Oracle has patched a RCE vulnerability impacting Oracle Fusion Middleware and various other Oracle systems. which they dubbed the Miracle Exploit.
The researchers also discovered a serious vulnerability in Oracle Access Manager, tracked as CVE-2021–35587. The CVSS 9.8 bug is described as an “easily exploitable” flaw that allows unauthenticated attackers with network access via HTTP for application takeover.
While working with the Zero Day Initiative , this research led to the discovery of CVE-2022–21445. This ‘mega’ bug, issued a severity score of 9.8, was found in the Oracle Application Development Framework (ADF) Faces architecture, a component of Oracle Fusion Middleware.
The deserialization of trusted data issue can be chained with CVE-2022–21497 (CVSS 8.1), a takeover flaw in Oracle Web Services Manager, to achieve pre-authentication RCE.
CVE-2022–21445 impacts a variety of products and services based on Fusion Middleware, various Oracle systems, and even Oracle’s cloud infrastructure.
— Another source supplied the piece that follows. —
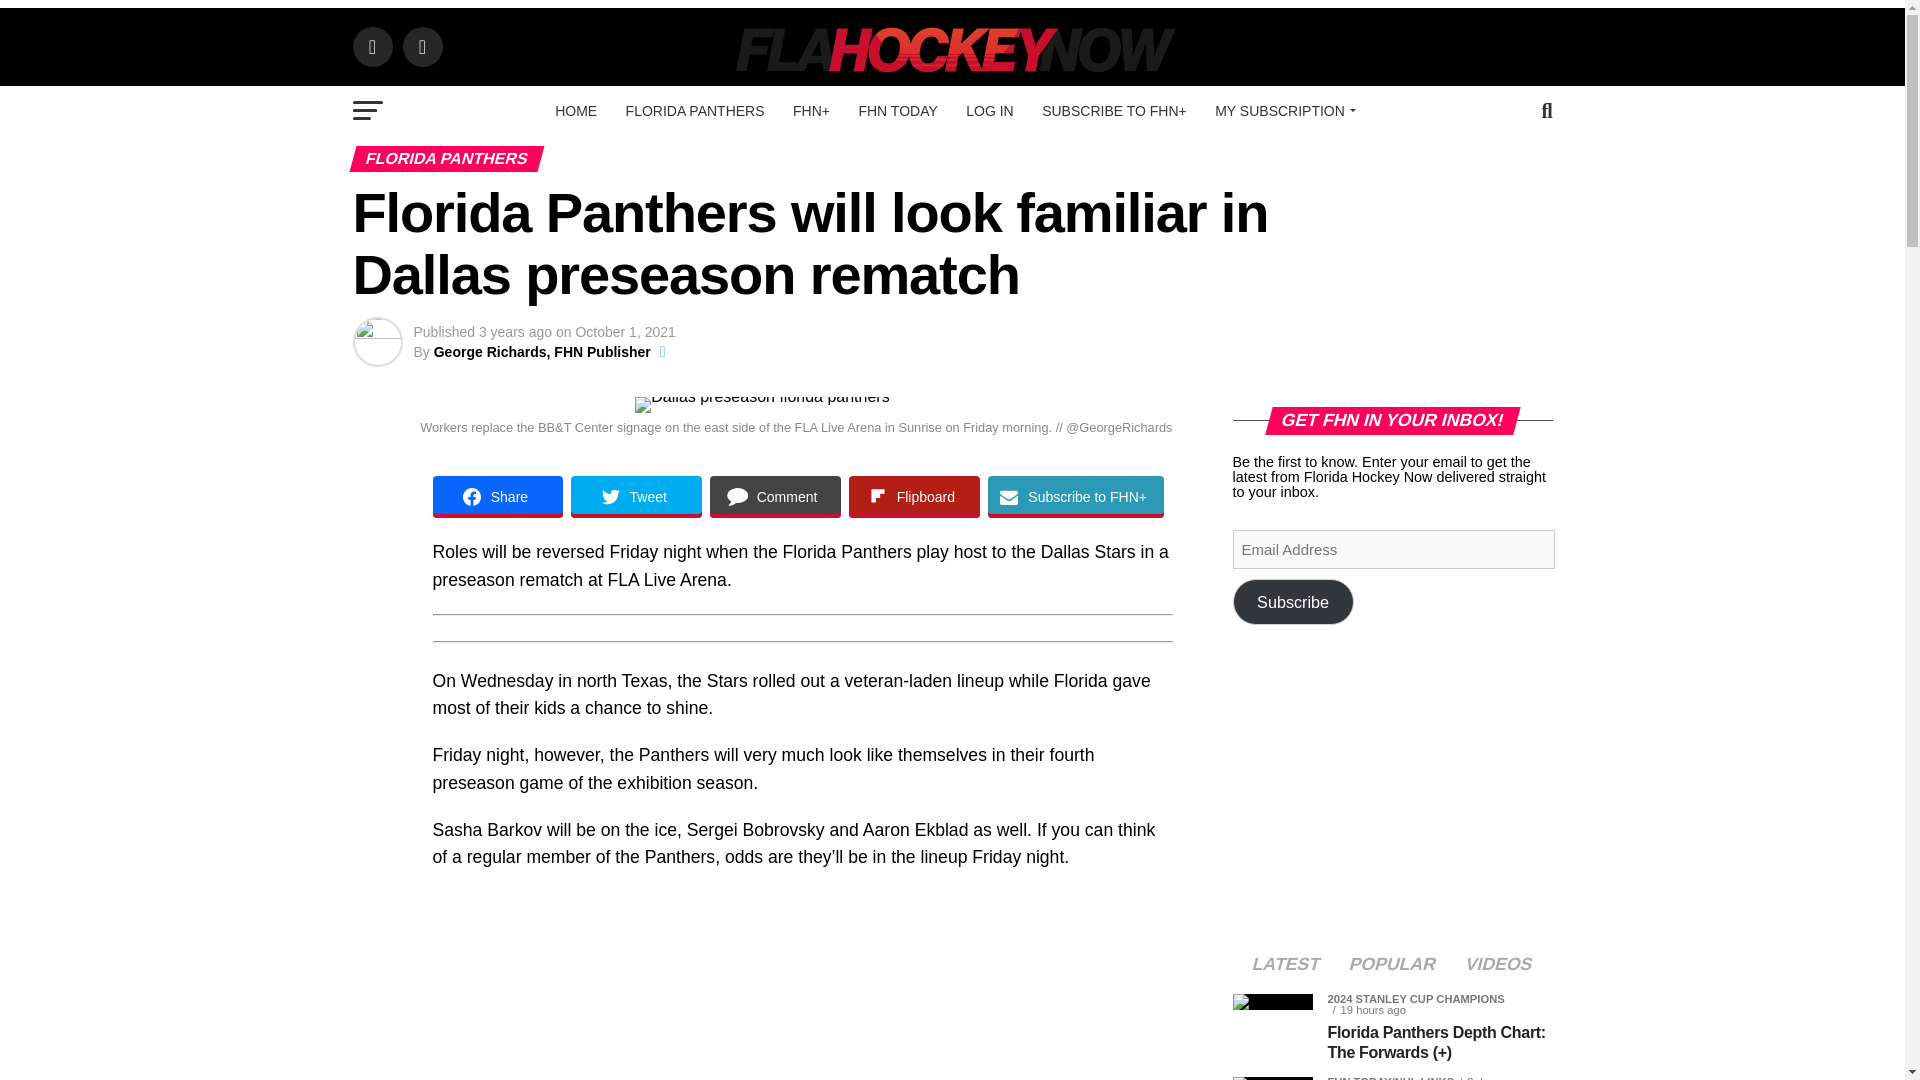 The width and height of the screenshot is (1920, 1080). Describe the element at coordinates (576, 111) in the screenshot. I see `HOME` at that location.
Unauthenticated attackers with network access, via HTTP, can abuse the vulnerability chain.
After testing Oracle services and domains, the vulnerability report was submitted to the vendor on October 25, 2021. In the same month, Oracle confirmed receipt of the report and said it was investigating. However, it took the best part of six months for a patch to be issued and released patch during April 2022 patch cycle.
Organizations using vulnerable Oracle software are urged to apply the patch immediately.